TH17-EAE mice, either treated with IFN-β or vehicle, were also treated with either anti-IL-6R or an isotype control every 5 days from days 1–11. a Effect of treatment with anti-IL-6R (n = 10) or isotype (n = 10) control on the clinical scores of vehicle-treated TH17-EAE. Data were pooled from two independent experiments. b Number of CD4⁺ T cells that express GM-CSF and IL-17 in spinal cords of vehicle-treated mice (day 35). c Effect of anti-IL-6R (n = 8) or isotype (n = 10) treatment on the clinical scores of IFN-β-treated TH17-EAE. Data were pooled from two independent experiments. Vehicle/isotype treated mice were also plotted for reference. d Number of CD4⁺ T cells that express GM-CSF and IL-17 in the spinal cords of IFN-β-treated EAE mice (day 35). Statistical analysis was performed using Mann–Whitney tests (P < 0.05).

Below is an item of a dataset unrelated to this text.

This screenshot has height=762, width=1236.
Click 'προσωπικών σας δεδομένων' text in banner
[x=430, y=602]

Error bars indicate the S.E.M. Results are compiled from two independent experiments.

Fig. 8. B cell-deficiency attenuates IFN-β-treated TH17-EAE.

TH17-EAE was induced in either C57BL/6 or µMT mice and treated with IFN-β or vehicle. a Clinical scores of vehicle-treated C57BL/6 (n = 10) and µMT (n = 10) mice with TH17-EAE. Data were pooled from two independent experiments. Mann–Whitney tests were performed to determine statistical significance (P < 0.05). b Number of CD4⁺ T cells that express GM-CSF and IL-17 in spinal cords of vehicle-treated mice (day 29). c Clinical scores of IFN-β-treated C57BL/6 (n = 10) and µMT (n = 11) mice with TH17-EAE. Data were pooled from two independent experiments. Mann–Whitney tests were performed to determine statistical significance (P < 0.05). d Number of CD4⁺ T cells that express GM-CSF and IL-17 in spinal cords of IFN-β-treated mice (day 29). Statistical analysis was performed using two-tailed Mann–Whitney tests. Error bars indicate the S.E.M. Results are compiled from two independent experiments. Source data are provided as a Source Data file.

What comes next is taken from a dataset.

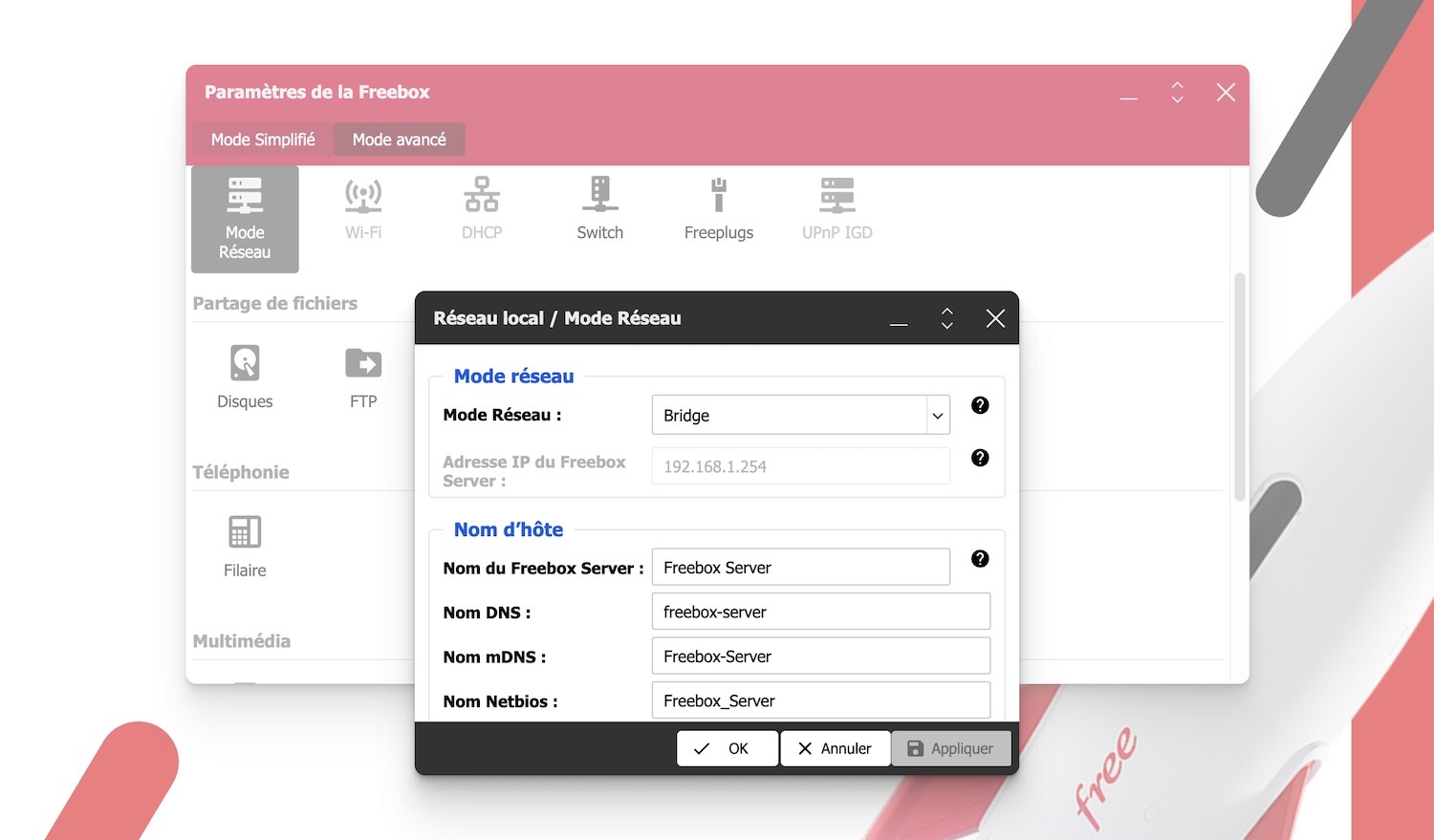Open the Disques file sharing icon

(245, 377)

Fig. 9. Effect of IFN-β-stimulated B cells on TH17 cells.

Purified B cells from spleens of healthy or EAE mice (n = 5) were stimulated with anti-CD40 ± IFN-β for 3 days. Following stimulation, B cells were washed and co-cultured with CD4⁺ T cells from 2D2 mice in the presence of MOG_35–55 antigen. Following IFN-β stimulation, B-cell phenotype and cytokine production were assessed by a, b FACS and c ELISA, respectively. Stimulated B cells were washed and co-cultured with antigen-specific 2D2 T-helper cells in the presence of MOG_35–55 antigen. Representative flow cytometry plots of Ki-67 staining of 2D2 CD4⁺ T cells cultured with B cells from d healthy (n = 3) or e EAE mice (n = 3). f The cytokines IL-17A, GM-CSF, and IL-10 from the co-culture supernatants were analyzed by ELISA (n = 3 per group). Statistical significance was determined using paired one-way ANOVA tests with multiple comparison corrections using the Holm-Sidak’s method. P values < 0.05 were considered significant. Error bars indicate SEM. Source data are provided as a Source Data file.

Fig. 10. IFN-I indirectly promotes TH17 pathogenicity.

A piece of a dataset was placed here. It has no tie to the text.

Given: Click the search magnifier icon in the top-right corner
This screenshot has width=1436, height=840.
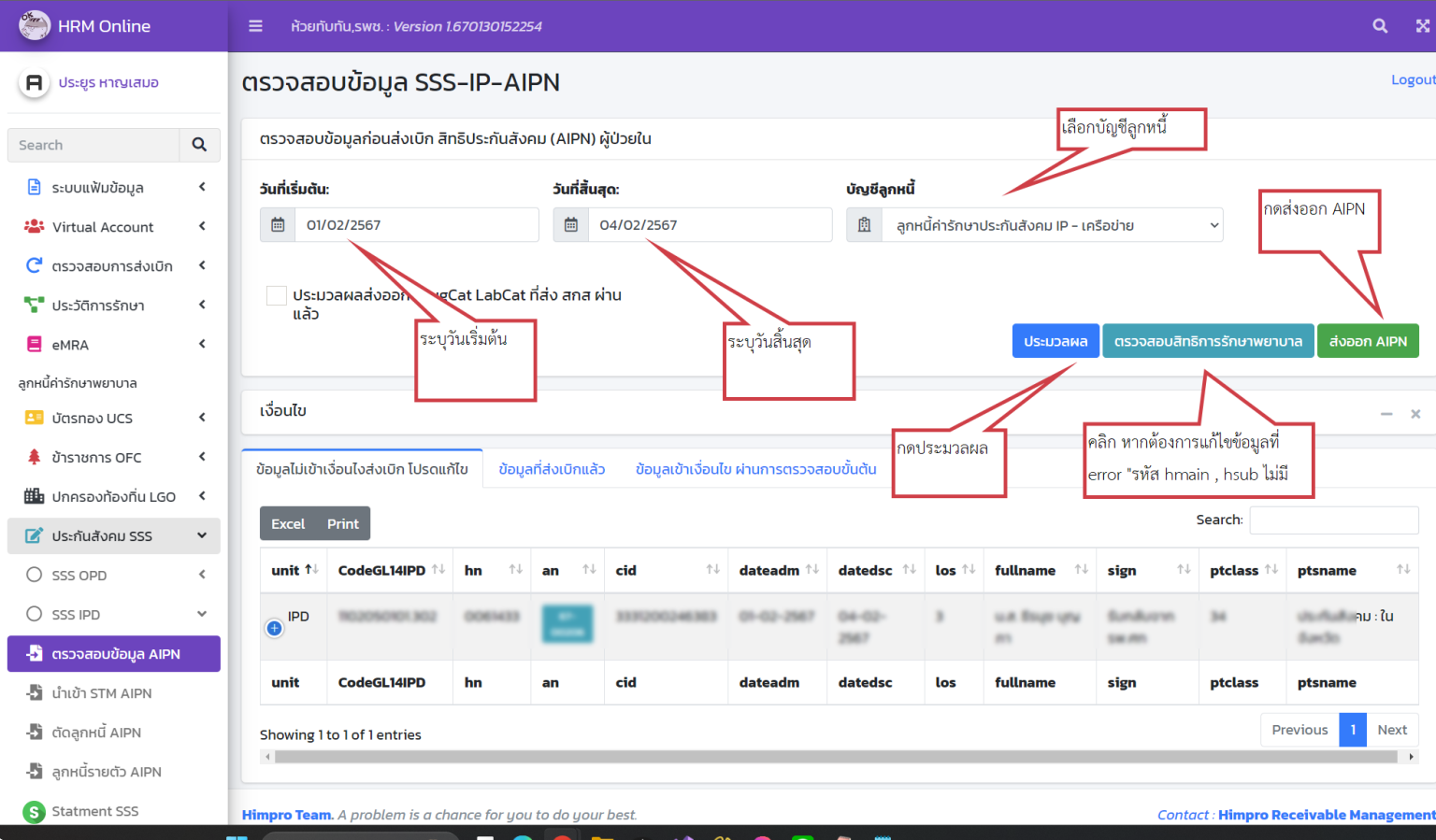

Data from Fig. 9 indicate that IFN-I stimulates the expression of IL-6 and IL-12p40 from activated B cells which, in the context of auto-antigen, supports the proliferation of inflammatory TH17 cells. In contrast, IFN-I stimulation of naive B cells elevates IL-10 and not IL-6 and does not efficiently promote inflammatory TH17 cell proliferation.